The benefit of gaining weight throughout life was reported in 1985 with the publication of tables of ideal weight (61), where the lowest mortality occurred at progressively increasing body weight with advancing age (5 kg per decade). Although our most consistent finding was that weight loss was associated with increased mortality, we also saw evidence of benefit with weight gain among persons who were underweight or of normal weight at age 21. The statistical significance of these findings, however, depended on whether or not adjustment was made for other confounders and on whether early follow-up was excluded.
When interpreting our results regarding weight change, it is important to note that we were able to evaluate only weight change between age 21 years and the age at which the questionnaire was completed (an average period of 52 years). We were unable to determine when the weight change occurred or to distinguish between gradual weight change and rapid weight change, fluctuating weight and relatively stable weight, and intentional weight change and unintentional weight change. All of these factors may be important in analysis of the effect of weight change on mortality (12, 44, 62).
Other limitations included the use of self-reported data on height and weight and recall of weight at age 21 years. The validity and reliability of such data are controversial. Although we previously found relatively good agreement (>90 percent) in this population between self-reported height and weight and height and weight obtained from medical records (8), some studies suggest that bias in reporting of height and weight varies with weight, such that overweight and obese persons are more likely to underreport their weight than normal- or underweight persons (63, 64). This under-reporting would result in misclassification of participants when using standard weight categories. A strategy for dealing with this potential misclassification is to analyze ranked data such as quintiles. Although we did not report those results, we obtained very similar findings when the data were analyzed in quintiles: increased mortality among persons in the lowest and highest quintiles of BMI, with the highest mortality being seen among persons in the lowest quintile.

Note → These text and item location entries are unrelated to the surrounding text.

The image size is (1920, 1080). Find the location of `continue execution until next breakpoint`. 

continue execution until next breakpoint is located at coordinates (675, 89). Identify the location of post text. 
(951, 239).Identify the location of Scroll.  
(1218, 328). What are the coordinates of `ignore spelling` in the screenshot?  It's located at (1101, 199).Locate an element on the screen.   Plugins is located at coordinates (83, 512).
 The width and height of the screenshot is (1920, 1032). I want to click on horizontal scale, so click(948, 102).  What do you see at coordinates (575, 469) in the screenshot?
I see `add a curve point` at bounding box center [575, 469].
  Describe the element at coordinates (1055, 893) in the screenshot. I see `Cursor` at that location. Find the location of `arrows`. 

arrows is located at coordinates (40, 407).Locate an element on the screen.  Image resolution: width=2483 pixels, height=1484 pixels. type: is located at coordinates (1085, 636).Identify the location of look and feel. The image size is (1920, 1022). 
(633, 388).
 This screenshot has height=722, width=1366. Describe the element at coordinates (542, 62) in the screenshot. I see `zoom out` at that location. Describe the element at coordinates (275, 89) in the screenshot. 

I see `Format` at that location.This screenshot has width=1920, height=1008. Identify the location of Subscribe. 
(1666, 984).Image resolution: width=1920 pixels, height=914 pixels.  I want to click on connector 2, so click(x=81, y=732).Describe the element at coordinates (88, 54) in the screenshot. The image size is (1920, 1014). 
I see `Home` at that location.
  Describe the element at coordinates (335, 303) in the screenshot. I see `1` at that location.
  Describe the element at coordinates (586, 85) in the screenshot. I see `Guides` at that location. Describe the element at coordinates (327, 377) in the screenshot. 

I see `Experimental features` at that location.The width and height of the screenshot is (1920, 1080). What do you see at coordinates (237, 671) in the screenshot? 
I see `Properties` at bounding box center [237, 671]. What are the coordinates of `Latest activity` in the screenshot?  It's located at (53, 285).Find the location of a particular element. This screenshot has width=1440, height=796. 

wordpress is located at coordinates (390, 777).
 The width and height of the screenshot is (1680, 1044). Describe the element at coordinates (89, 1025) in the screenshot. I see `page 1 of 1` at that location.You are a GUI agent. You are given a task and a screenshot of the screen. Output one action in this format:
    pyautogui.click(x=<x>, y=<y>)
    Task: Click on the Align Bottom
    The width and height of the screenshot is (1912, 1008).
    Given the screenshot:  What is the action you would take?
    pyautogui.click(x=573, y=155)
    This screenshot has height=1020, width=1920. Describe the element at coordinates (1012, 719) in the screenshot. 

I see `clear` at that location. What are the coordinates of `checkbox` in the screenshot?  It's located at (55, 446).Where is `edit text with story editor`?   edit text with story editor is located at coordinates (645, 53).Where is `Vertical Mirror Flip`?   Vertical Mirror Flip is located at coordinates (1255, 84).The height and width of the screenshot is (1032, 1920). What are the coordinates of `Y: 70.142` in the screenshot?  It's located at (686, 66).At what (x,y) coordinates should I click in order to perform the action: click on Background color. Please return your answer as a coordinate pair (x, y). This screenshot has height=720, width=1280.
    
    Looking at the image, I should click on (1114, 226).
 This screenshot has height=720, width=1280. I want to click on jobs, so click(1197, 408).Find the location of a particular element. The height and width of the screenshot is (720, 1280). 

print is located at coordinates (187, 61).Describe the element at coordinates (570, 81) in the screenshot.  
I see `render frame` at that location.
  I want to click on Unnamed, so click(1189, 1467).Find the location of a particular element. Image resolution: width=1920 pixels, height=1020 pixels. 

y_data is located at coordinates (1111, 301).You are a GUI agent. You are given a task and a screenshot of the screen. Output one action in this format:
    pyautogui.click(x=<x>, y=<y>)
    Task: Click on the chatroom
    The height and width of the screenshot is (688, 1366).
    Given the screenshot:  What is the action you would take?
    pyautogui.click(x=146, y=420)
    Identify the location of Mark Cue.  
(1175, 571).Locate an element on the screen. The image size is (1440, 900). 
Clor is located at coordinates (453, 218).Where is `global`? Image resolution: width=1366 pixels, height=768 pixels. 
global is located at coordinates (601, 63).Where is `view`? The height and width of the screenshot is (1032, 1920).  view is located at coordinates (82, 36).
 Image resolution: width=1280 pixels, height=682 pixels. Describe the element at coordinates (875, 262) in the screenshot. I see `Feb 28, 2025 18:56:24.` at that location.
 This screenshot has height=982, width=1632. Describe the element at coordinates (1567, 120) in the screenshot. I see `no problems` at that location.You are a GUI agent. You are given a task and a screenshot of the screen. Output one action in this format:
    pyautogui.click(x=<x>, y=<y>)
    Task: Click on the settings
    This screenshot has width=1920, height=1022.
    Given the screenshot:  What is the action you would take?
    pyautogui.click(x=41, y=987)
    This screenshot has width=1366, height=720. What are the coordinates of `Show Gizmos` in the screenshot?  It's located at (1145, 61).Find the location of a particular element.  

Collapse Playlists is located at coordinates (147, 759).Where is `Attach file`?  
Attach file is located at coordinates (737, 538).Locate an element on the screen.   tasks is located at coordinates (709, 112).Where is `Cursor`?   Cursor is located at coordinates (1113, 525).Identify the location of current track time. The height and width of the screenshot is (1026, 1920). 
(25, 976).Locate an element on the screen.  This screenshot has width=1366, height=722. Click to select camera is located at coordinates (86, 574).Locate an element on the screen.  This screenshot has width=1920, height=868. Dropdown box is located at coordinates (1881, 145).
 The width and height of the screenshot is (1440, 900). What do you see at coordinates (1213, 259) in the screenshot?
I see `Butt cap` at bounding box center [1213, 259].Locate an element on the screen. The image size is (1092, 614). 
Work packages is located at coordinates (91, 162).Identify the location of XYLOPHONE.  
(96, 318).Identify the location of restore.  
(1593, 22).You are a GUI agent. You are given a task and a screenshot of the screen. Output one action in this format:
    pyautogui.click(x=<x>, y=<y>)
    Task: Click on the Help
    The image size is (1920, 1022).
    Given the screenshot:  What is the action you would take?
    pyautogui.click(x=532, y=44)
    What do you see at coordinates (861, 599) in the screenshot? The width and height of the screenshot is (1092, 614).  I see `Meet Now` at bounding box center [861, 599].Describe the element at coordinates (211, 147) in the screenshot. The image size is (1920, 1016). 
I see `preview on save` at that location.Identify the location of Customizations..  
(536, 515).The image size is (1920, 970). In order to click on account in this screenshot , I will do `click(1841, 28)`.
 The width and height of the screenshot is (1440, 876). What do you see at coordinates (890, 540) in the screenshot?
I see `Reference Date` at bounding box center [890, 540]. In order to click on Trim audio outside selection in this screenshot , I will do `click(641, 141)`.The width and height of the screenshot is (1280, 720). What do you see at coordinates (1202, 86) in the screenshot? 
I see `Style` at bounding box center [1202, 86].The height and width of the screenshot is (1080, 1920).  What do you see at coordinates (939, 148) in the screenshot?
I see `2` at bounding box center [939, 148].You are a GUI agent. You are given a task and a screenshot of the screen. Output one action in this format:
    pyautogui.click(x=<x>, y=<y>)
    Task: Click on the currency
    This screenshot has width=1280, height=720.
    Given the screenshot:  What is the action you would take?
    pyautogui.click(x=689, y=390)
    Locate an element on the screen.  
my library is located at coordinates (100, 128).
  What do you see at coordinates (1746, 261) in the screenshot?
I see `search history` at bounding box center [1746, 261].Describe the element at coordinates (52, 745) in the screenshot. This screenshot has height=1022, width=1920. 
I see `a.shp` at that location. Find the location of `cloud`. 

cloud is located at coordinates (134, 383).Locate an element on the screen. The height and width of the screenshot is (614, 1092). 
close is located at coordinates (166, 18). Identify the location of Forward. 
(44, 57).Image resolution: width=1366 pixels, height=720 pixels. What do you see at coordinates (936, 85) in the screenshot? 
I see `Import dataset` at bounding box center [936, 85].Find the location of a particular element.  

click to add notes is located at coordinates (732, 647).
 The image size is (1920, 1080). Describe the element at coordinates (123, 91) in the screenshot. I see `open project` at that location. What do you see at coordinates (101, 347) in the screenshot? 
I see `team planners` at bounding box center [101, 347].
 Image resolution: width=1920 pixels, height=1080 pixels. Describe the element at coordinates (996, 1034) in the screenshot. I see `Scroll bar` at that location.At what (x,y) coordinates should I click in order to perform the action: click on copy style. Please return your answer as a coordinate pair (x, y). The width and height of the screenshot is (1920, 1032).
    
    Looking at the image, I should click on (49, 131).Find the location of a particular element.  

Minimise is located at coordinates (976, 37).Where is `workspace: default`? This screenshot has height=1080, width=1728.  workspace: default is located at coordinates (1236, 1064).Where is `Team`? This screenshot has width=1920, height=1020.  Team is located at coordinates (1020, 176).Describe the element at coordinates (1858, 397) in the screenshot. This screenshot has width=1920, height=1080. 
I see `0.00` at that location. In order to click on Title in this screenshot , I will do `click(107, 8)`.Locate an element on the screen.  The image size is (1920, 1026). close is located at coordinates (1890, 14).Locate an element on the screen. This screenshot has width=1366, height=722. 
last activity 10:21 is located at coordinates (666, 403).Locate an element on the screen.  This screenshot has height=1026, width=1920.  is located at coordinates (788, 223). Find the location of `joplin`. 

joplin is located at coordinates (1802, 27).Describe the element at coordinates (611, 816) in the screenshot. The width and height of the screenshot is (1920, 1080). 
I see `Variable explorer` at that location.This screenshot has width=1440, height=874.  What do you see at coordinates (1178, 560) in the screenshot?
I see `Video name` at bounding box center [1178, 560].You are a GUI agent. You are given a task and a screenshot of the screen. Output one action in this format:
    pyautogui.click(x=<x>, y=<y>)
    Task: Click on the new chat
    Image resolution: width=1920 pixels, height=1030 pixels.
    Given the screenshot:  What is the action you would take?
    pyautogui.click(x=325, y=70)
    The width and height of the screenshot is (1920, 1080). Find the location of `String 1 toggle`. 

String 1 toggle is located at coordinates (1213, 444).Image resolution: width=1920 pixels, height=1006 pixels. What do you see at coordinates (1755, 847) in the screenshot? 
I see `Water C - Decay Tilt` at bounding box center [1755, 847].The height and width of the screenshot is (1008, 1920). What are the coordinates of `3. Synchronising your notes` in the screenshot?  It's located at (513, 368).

Despite its limitations, our large, population-based, long-term study of older adults with almost complete follow-up provides important information on the relations of weight and weight change to mortality in the elderly. We were able to adjust for several important confounding variables and to explore the modifying effects of smoking status, age, and gender. Our study highlights the risks on mortality in older age of being overweight or obese in young adulthood and underweight or obese in later life.
This research was funded by grants from the National Institutes of Health (R01CA32197 and R01AG21055), the Earl Carroll Trust Fund, and the Al and Trish Nichols Chair in Clinical Neuroscience.
Conflict of interest: none declared.